Past Webinar: Frameworks

Broadcast: Tuesday, August 11th – 12:00pm – 1:30pm

The lens through which we commonly view aging

This webinar explored key findings from a series of FrameWorks studies that were conducted in partnership with a collaboration of leading aging organizations and funders. The studies were designed to explore how the public views older adults in this country and how media and expert discourse help shape these understandings. The research compares what experts say about older adults to what the public perceives to be true. This process has found profound differences, with deep implications for the way we need to communicate about aging services and policies. This webinar  discusses key findings from this research and concluded with a discussion of implications and next steps.

Dear Colleagues in Reframing Aging,

Thank you for joining us in mid-August to think about the implications of our new research for the work you do!

The 150 participants gave ample testimony to the interest in the field in rethinking how we engage people in aging issues.

You asked really important questions and, unfortunately, there wasn’t enough time to get to all of them. So we at FrameWorks want to offer some ways for you to join us in this exploration of reframing aging by accessing some of the explanatory products we’ve created to help people ratchet up their framing skills.

Here are five things you can do now to bring better frames into your work:

  1. Follow our research on aging – we will posting new research any day now, so catching up with what’s been posted is a good use of late August time:
  2. Consider ways to “widen the lens” – one of FrameWorks’ emerging recommendations is to focus more on systems that affect aging and less on individual outcomes. How exactly do you do that? Learn more in this online course, part of FrameWorks Academy – this one is free for a limited time, so spend a few hours with us soon and try using these techniques in your work:
  3. Get up to speed on framing – If you like your free course, sign up for Framing Fundamentals which will introduce you to frame elements like Values and Metaphors and how they change people’s perceptions of social issues, along with many examples from FrameWorks’ portfolio on health, education, children’s issues, etc.
  4. Snack on a framing brief over lunch – Questions like those raised on the call have been addressed over time in many short briefs that make for good brown bag discussions: Why doesn’t FrameWorks recommend profiling individuals to drive home their aging challenges? Try this provocative piece on the frame effects of that strategy:
  5. Sign up for future alerts from FrameWorks – we’ll let you know when we have new research on aging as well as housing, health, immigration, income inequality, etc. These are all ongoing investigations we have underway that may intersect with your interests. Join our community of framers!
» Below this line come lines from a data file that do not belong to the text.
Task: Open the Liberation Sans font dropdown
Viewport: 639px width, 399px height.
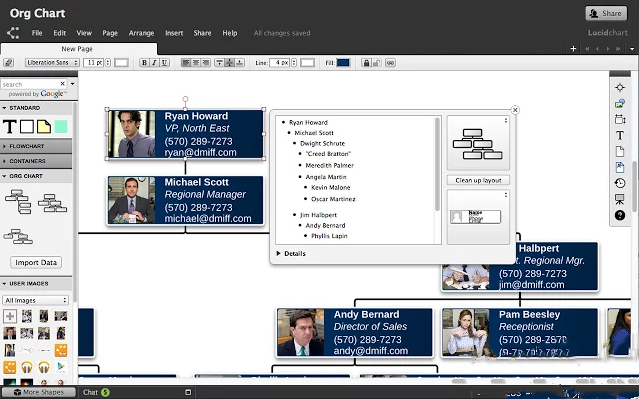Action: coord(52,62)
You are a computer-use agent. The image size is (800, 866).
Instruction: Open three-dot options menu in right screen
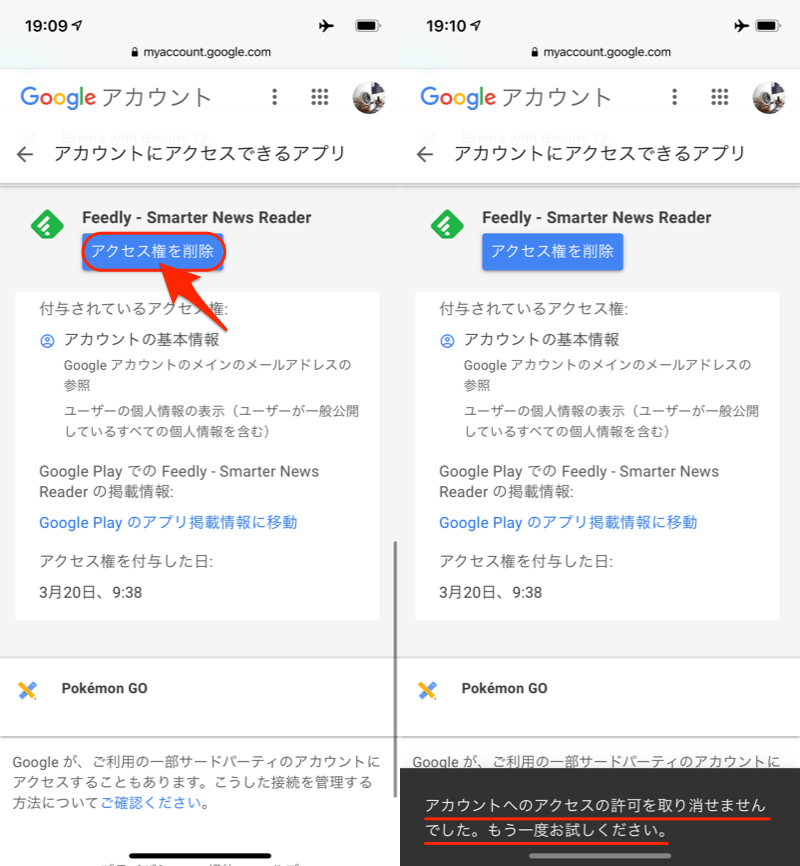pos(675,97)

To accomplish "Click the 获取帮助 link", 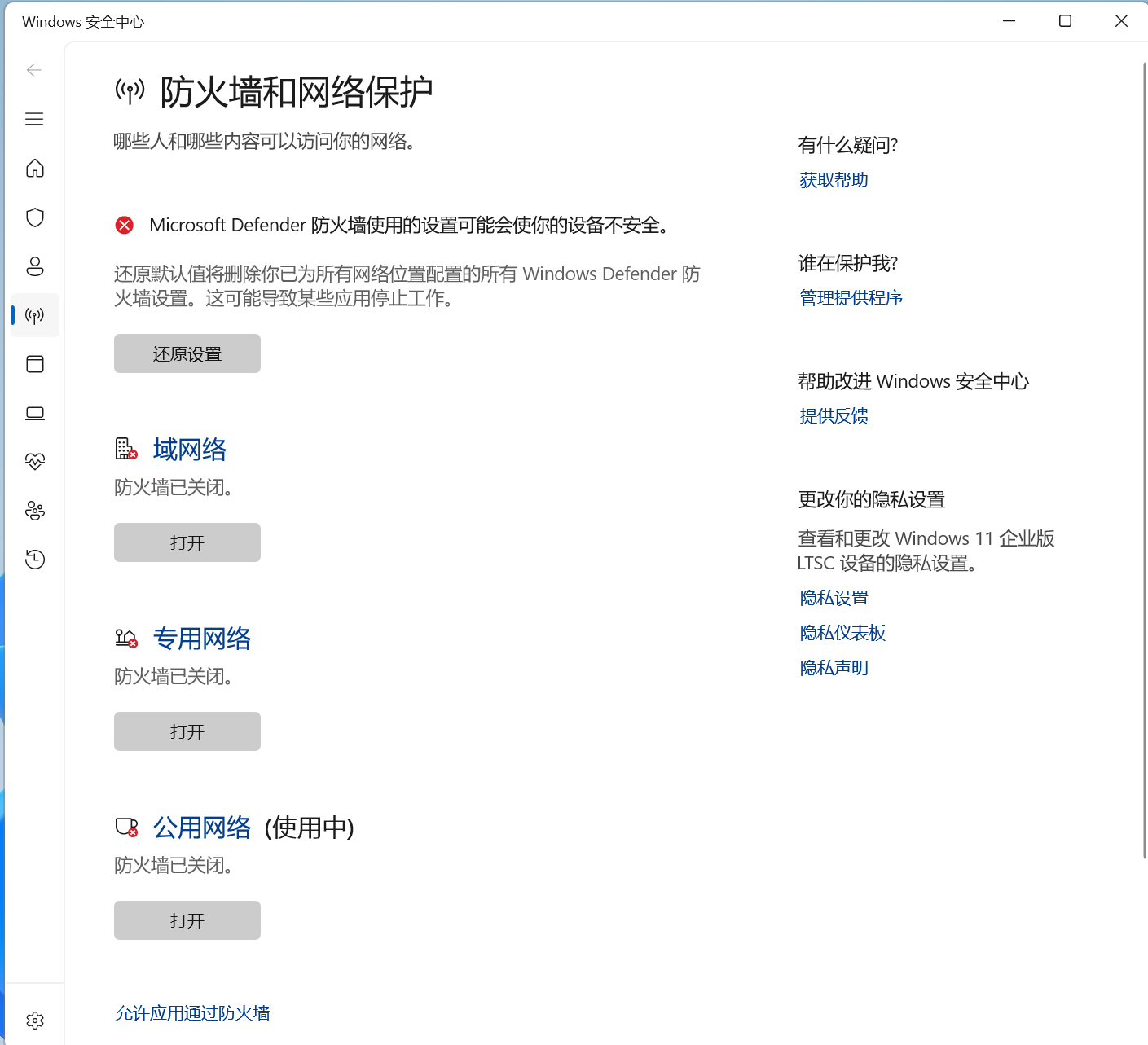I will [833, 179].
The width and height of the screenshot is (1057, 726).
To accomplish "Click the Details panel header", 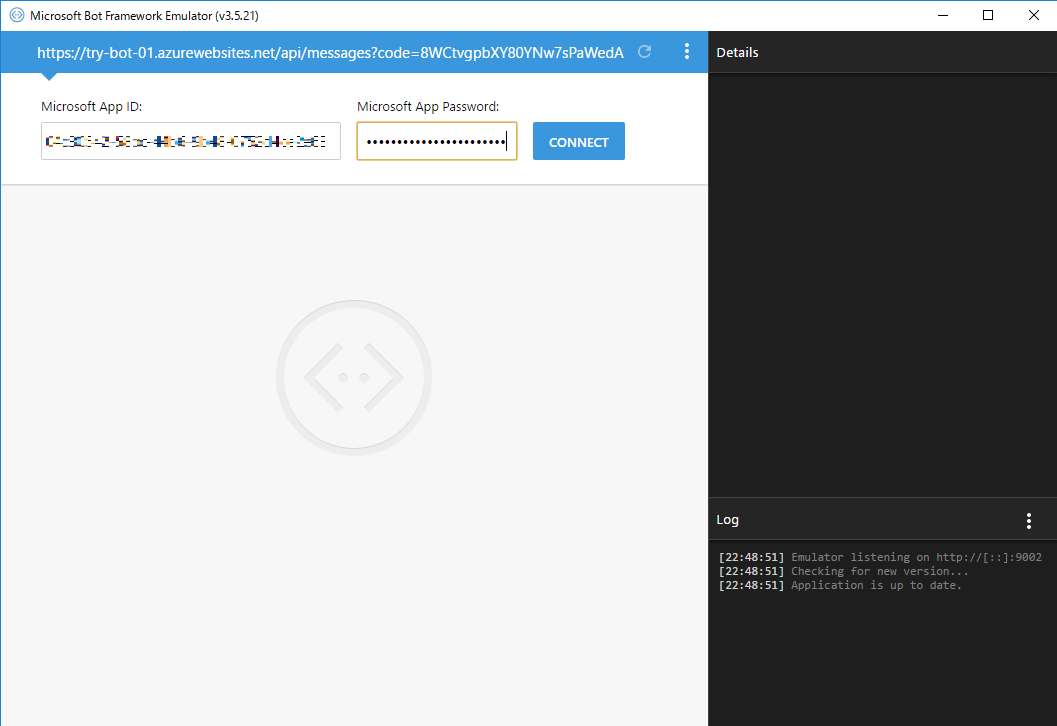I will pos(737,52).
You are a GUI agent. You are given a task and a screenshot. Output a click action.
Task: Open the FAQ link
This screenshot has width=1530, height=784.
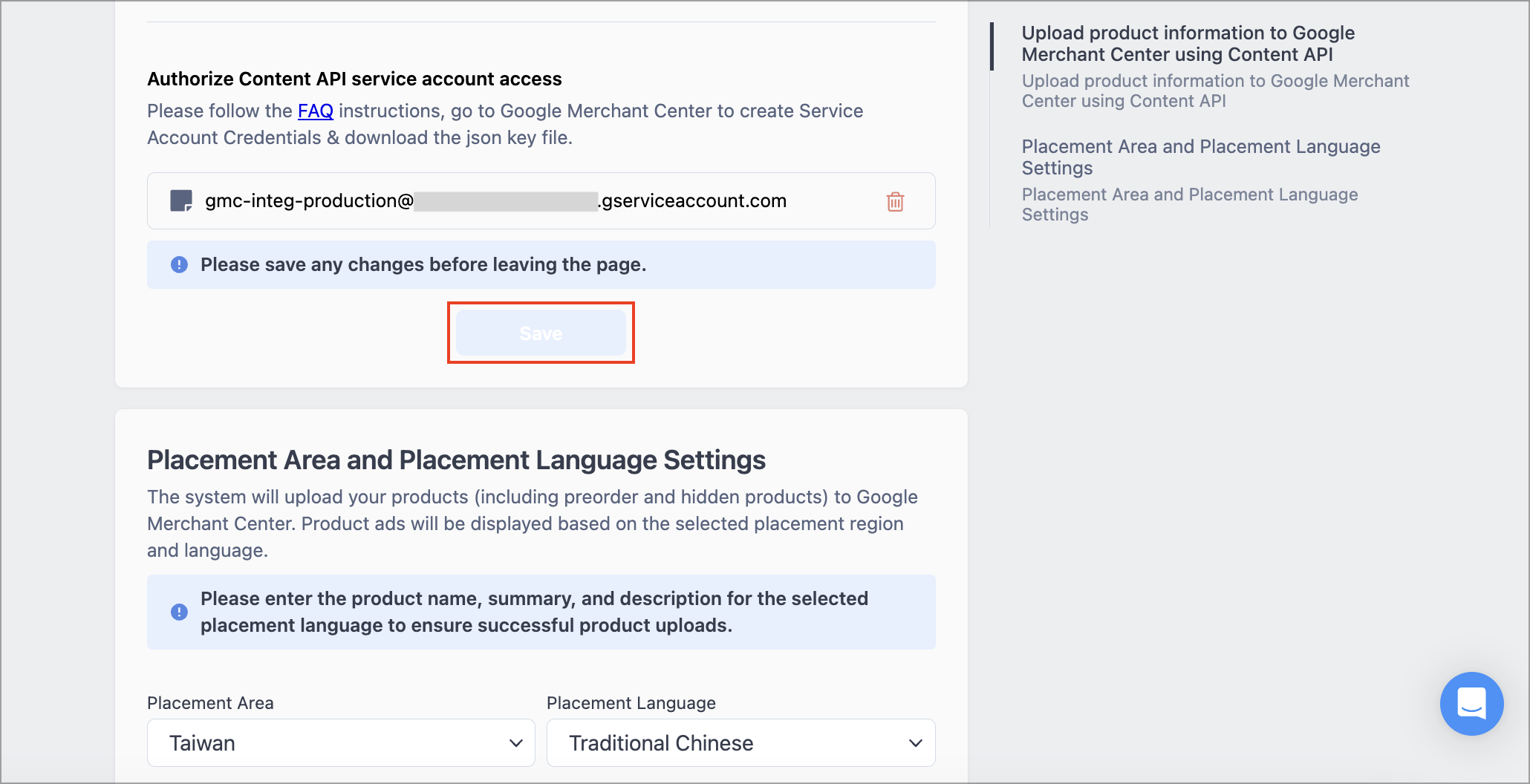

Susan Nall Bales, President
Nat Kendall-Taylor, Senior Vice President
FrameWorks Institute

Our Presenters


Founder and president of the FrameWorks Institute. For more than 15 years, she has led an interdisciplinary team of social scientists and communications practitioners in the development and application of Strategic Frame Analysis™–an innovative method of conducting and applying framing research. In addition to dozens of reports and commentaries that inform the FrameWorks’ work on a wide range of social issues, she has published widely on framing, science translation and communications for social good, in both peer-reviewed and popular journals, and has lectured at institutions from Brandeis and the Rural Sociological Society to the White House and Yale University. She is a senior fellow at the Center on the Developing Child at Harvard University.


Senior Vice President at the Institute. Nat leads a multi-disciplinary team of social scientists in studying public understanding and exploring ways to reframe such pressing issues as criminal justice reform, immigration, early childhood development, addiction, environmental health, education, public health and climate change. His past research has focused on child and family health and in understanding the social and cultural factors that create health disparities and affect decision-making. As a medical anthropologist, Nat has conducted fieldwork on the coast of Kenya studying pediatric epilepsy and the impacts of chronic illness on family well-being. He has also applied social science methods in research on child marriage in Azerbaijan and higher education in Kazakhstan and has conducted ethnographic research on theories of motivation in “extreme” athletes. He is a Visiting Professor at the Child Studies Center at Yale University.